■ **TASK DETAILS**: In the article below on PSA screening at VA hospitals, copy word for word the stretch from "Dr. Walter pointed" through "outweigh the benefits.".

■ **TEXT FOR ANALYSIS**:
VA hospitals not following PSA guidelines for elderly

January 25, 2012

Veterans Affairs hospitals screen elderly men with limited life expectancies for prostate cancer at surprisingly high rates, even though guidelines recommend against such screening, according to a recent study.

Veterans Affairs hospitals screen elderly men with limited life expectancies for prostate cancer at surprisingly high rates, even though guidelines recommend against such screening, according to a recent study.

"Some VA hospitals are screening up to four-fifths of their very ill, very elderly patients, and some as few as one quarter, but none are targeting screening according to the men’s life expectancy," said principal investigator Louise C. Walter, MD, of the San Francisco VA Medical Center and the University of California, San Francisco.

The study of 622,262 men at 104 VA medical centers around the country was published online in the Journal of General Internal Medicine (Dec. 17, 2011). The authors found that, nationally, an average of 45% of men over age 85 years or with four or more serious diseases were given a PSA test. Screening rates at individual medical centers ranged from 25% to 79%.

"The screening rate you would expect to see for men with limited life expectancy is 0% to 20%," Dr. Walter said. "No medical center we looked at was in that category."

The authors found that healthy older men with longer life expectancies were screened at the same rates as frail, ill men.

"Low or high, a hospital’s screening rate had nothing to do with whether the men were sick or well," Dr. Walter said. "As geriatricians well know, some elders are quite healthy and might benefit from screening, while others are quite ill and will not. Decisions about screening and other medical procedures for older patients need to be made on an individual basis."

Dr. Walter pointed out that recent draft recommendations from the U.S. Preventive Services Task Force recommend that men age 75 years or older should not be given the PSA test because the harms outweigh the benefits.

The authors recommend new interventions at VA medical centers to reduce inappropriate PSA screening in elderly men, as well as new communication tools to help elderly men weigh the benefits and harms of screening.

■ **GIVEN ENTRIES**:
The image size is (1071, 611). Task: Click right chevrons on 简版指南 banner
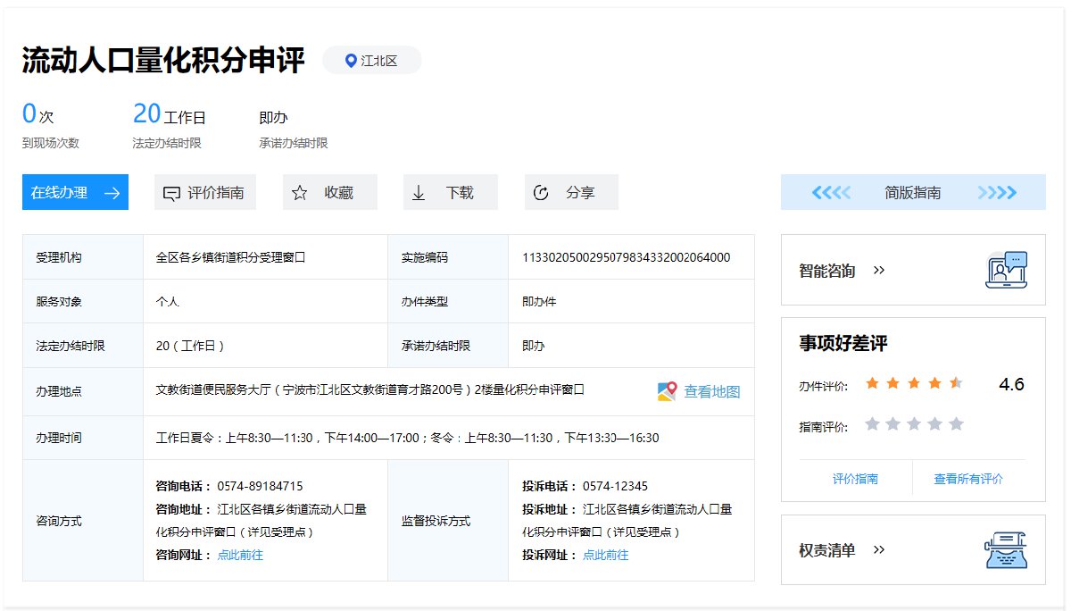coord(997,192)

--

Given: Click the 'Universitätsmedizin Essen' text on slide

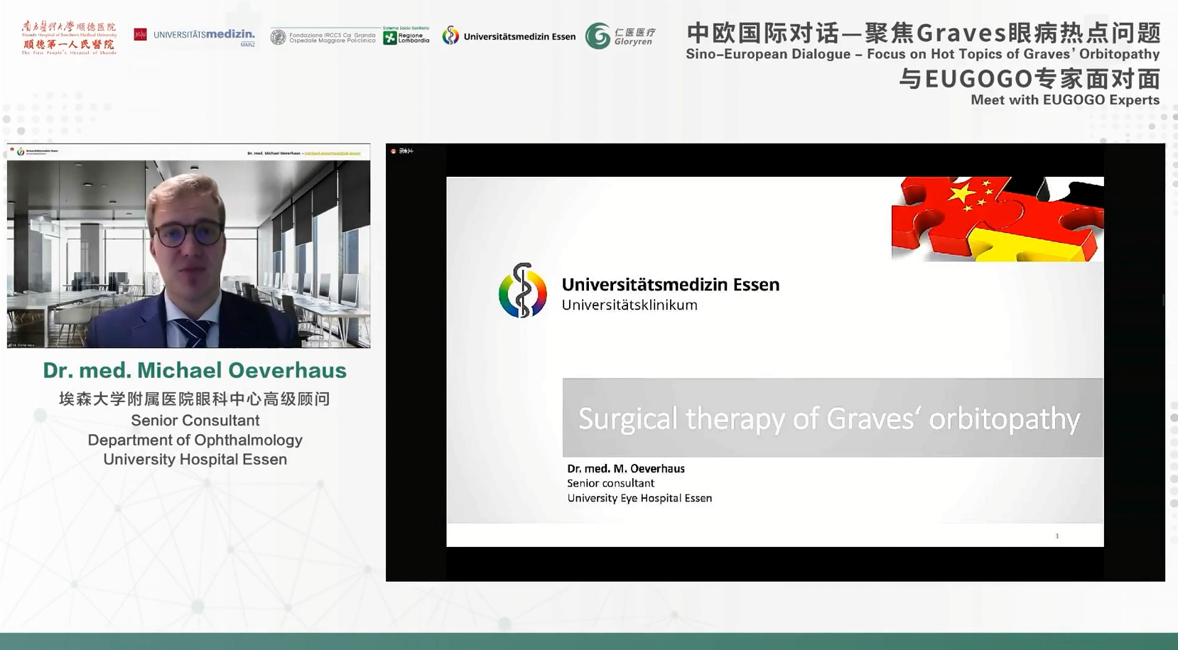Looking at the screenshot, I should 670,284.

...

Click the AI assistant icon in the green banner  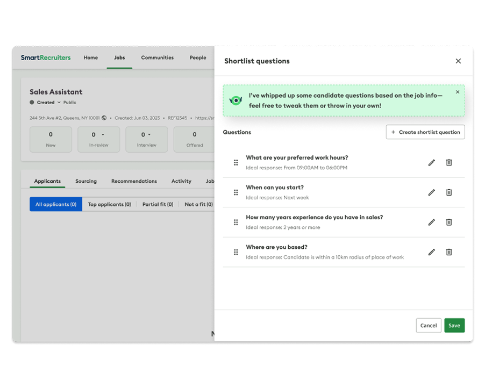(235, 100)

■ **TASK RESPONSE**:
Dr. Walter pointed out that recent draft recommendations from the U.S. Preventive Services Task Force recommend that men age 75 years or older should not be given the PSA test because the harms outweigh the benefits.